A new RM5 million (US$1.2 million) tourism fund announced by the Malaysian government is set to provide a much-needed boost for private-sector players in their destination promotion efforts, as the country works towards 30 million tourist arrivals for Visit Malaysia Year 2020.

This is the first time that such a fund has been offered, and if it is well received by the private sector, it will likely be continued next year, Musa Yusof, director-general, Tourism Malaysia, revealed at a press conference last week.

Malaysia is stepping up its promotions as it works towards 30 million tourists; Malaysia was this year’s Official Partner Country of ITB Berlin

Based on feedback during ITB Berlin earlier this year, Musa said some European operators had dropped Malaysia from their brochures due to a lack of demand.

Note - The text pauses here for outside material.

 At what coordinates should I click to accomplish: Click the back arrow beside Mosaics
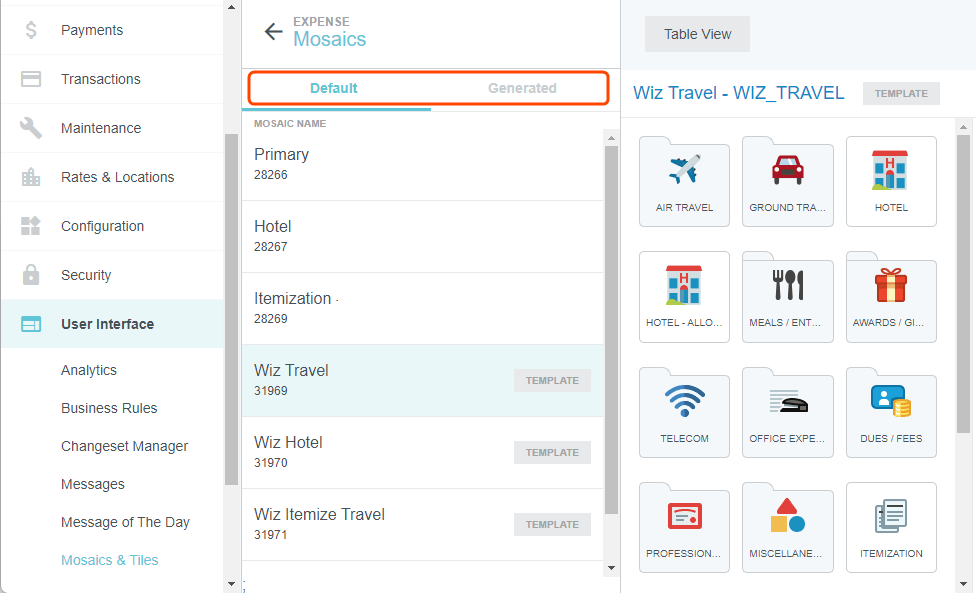(x=273, y=31)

The low demand could be due in part to the cut in Tourism Malaysia’s advertising budget, resulting in low destination awareness in the market, he said.

The fund, offered by the Ministry of Finance, is a matching grant that can be used in promotional and marketing efforts – such as participation in international and domestic tourism-related events – geared towards wooing and increasing both international and domestic footfall to Malaysia.

The grant works on the basis of reimbursable financial assistance where eligible companies, such as accommodation operators, product operators, integrated resorts, or inbound agents, as well as travel, hospitality and shopping associations and community-based tourism projects, may claim 50 per cent of the actual cost of their promotional project or the maximum amount allowed for each project category.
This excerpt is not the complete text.